Professor Guduru's research focusses on several aspects of Experimental Mechanics, with emphasis on phenomena at micro and nano length scales. The current active areas of research are: biologically inspired contact mechanics, adhesion and friction; developing nanofabrication strategies by means of guided self assembly using electric and magnetic fields; mechanics of carbon nanotubes: experiments and modeling; and mechanical behavior of biological tissues; and mechanics of energy storage materials.
Mechanics of Energy Storage Materials
Developing lithium ion batteries with higher energy density is considered to be an important challenge of our times in order to enable electric vehicles that can compete and hopefully replace internal combustion engine driven vehicles. Developing the next generation of Li-ion batteries requires designing new anodes, cathodes and electrolytes that can survive thousands of charge-discharge cycles with minimal capacity fading. Stresses in the electrode materials not only determine the mechanical integrity & cycle life, but also influence the electrochemical performance. It is essential to understand the mechanics of damage evolution in the electrode materials in order to develop predictive models to help battery designers in arriving at optimal material designs.
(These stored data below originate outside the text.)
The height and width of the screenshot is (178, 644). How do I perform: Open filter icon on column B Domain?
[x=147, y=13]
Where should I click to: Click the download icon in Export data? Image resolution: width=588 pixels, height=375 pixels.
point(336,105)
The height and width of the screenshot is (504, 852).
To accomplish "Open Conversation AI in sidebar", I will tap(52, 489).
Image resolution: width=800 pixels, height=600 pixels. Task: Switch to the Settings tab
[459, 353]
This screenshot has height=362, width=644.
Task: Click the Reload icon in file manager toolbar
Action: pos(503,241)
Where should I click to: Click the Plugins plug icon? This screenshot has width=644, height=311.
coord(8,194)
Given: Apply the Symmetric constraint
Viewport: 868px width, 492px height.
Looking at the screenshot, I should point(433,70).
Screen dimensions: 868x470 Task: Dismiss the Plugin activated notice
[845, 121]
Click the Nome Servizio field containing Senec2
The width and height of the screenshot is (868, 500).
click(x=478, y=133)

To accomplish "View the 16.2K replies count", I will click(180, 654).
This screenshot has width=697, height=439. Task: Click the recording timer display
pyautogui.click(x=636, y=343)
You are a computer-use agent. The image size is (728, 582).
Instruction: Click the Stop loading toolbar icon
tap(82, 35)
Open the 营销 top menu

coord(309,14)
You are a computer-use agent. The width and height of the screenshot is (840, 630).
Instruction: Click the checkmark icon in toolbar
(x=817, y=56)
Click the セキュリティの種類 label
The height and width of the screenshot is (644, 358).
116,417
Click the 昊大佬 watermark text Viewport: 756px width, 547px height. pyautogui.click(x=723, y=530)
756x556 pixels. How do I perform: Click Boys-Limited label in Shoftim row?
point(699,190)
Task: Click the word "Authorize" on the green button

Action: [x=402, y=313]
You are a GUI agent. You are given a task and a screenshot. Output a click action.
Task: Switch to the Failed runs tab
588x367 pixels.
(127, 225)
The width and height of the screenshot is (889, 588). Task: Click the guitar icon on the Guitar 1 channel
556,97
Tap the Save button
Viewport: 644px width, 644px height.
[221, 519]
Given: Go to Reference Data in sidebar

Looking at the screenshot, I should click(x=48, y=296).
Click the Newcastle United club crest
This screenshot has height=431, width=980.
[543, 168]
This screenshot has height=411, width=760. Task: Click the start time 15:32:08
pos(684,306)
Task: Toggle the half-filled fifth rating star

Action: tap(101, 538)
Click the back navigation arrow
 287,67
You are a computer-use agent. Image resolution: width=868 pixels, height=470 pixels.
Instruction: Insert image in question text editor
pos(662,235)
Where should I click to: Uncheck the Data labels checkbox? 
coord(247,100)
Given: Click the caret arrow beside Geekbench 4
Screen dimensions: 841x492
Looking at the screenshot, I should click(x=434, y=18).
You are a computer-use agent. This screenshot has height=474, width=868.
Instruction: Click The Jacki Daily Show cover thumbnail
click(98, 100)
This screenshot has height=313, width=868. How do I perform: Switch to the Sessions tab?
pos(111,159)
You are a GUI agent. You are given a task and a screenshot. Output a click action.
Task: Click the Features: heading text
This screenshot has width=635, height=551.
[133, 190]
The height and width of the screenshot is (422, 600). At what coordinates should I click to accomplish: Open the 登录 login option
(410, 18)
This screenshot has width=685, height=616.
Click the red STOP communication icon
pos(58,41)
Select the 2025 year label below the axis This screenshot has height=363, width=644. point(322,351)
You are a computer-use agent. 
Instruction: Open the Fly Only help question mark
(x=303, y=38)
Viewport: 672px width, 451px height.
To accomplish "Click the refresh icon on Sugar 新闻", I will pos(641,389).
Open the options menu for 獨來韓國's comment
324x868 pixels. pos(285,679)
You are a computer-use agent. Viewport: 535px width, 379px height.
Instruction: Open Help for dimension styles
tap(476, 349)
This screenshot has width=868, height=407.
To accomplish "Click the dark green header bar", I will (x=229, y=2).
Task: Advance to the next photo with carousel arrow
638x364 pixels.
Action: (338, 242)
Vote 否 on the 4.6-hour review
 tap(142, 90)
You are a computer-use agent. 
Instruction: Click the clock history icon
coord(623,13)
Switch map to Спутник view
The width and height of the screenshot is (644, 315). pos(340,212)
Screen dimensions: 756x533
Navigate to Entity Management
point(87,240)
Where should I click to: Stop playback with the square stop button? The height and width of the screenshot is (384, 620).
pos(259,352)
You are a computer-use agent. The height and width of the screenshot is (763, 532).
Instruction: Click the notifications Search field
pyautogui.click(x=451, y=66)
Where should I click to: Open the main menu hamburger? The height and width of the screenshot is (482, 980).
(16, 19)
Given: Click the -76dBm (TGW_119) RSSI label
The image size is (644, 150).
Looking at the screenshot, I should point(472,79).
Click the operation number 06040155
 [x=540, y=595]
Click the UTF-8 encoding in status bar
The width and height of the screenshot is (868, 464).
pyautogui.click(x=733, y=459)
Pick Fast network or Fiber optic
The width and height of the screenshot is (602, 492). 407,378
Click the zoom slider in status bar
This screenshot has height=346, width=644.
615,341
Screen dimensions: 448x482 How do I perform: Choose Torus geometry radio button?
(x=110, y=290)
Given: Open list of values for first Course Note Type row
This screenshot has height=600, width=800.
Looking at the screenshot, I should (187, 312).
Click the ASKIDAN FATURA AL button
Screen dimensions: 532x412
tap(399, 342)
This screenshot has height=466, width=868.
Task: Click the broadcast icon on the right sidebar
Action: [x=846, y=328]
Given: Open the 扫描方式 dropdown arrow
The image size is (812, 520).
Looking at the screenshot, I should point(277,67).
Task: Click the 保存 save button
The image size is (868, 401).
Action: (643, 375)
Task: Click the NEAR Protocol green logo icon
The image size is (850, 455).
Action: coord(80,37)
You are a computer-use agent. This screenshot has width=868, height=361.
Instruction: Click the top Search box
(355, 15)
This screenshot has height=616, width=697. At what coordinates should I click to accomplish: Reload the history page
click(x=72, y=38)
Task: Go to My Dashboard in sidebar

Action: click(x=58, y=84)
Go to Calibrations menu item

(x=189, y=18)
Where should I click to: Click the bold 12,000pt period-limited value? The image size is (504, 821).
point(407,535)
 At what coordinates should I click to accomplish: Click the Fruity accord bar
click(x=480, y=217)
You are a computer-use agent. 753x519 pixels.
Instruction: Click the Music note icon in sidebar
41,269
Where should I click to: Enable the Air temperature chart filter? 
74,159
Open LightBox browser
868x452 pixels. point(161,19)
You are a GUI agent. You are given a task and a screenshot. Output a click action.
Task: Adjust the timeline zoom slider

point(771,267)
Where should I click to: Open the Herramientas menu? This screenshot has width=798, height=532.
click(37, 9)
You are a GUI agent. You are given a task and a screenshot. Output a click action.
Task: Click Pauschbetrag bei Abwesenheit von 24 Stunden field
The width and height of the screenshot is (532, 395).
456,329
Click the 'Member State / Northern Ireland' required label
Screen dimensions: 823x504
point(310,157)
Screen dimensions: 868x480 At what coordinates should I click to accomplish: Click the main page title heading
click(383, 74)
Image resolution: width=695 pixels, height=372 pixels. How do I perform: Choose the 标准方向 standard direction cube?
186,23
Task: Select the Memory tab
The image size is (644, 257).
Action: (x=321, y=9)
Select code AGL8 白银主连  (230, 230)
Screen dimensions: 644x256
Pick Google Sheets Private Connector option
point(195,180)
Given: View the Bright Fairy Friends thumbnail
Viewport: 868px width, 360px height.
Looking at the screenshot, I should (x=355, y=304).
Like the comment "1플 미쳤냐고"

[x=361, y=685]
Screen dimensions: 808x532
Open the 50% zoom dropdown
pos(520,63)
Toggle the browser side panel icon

Motivated by such practical applications, we pursue a number of exciting problems at the interface between solid mechanics and chemistry. For example, we recently demonstrated the role of plastic deformation on the energy recovery efficiency of silicon based anodes; coupling between stress and electric potential in silicon; and the evolution of mechanical properties of silicon as a function of Li concentration. A number of other related phenomena are under current investigation. Our effort in this area is currently funded by NSF (MRSEC), NASA and the State of Rhode Island.
Mechanics of Biologically Inspired Adhesion, Friction and Engineered Surfaces:
The ability of small animals such as insects, flies and geckos to climb up vertical walls and to walk up side down on ceilings has been a subject of active research in biology for many centuries. There are a variety of mechanisms employed by these animals, including tiny claws, adhesive secretions, smooth and hairy adhesive pads, etc. Following the accumulation of a large body of anatomical and functional data on various natural adhesion systems, in the last few years biologists and engineers have been working together to develop a quantitative understanding of various natural adhesion and friction systems. This is a growing field of research with a rich set of challenging problems at the interface between biology, applied mechanics and micro/nano-fabrication, with potentially significant benefits if we can understand and mimic some of nature's optimized solutions to develop useful technologies.
The focus of this research is on engineering the topography of surfaces at micron and nano scale in order to understand the mechanics of biological adhesion and friction systems; and to develop biomimetic strategies which implement nature's mechanisms for adhesion and friction. Such a study naturally leads to several basic mechanics problems in rough surface adhesion and friction of soft materials, which are currently being investigated in detail. Some of the specific problems being addressed are: Mechanics of direction dependent friction (Friction Anisotropy) exhibited by biological surfaces and implementing such strategies on laboratory surfaces; Mechanics of roughness induced instabilities at nano and micron scales; Optimal design and fabrication of nano-hairy surfaces. The common features that underlie this class of problems are fabrication of nano-structuree surfaces, coupling between adhesion and deformation of the surface nano-structures, and mechanical instabilities at nano and micron scale to dissipate energy and influence the macroscopic behavior. The key idea is to manipulate surface topography at nano and micron scale to tailor macroscopic adhesion and friction properties; not surface chemistry. This work is supported by the Air Force Office of Scientific Research and the National Science Foundation.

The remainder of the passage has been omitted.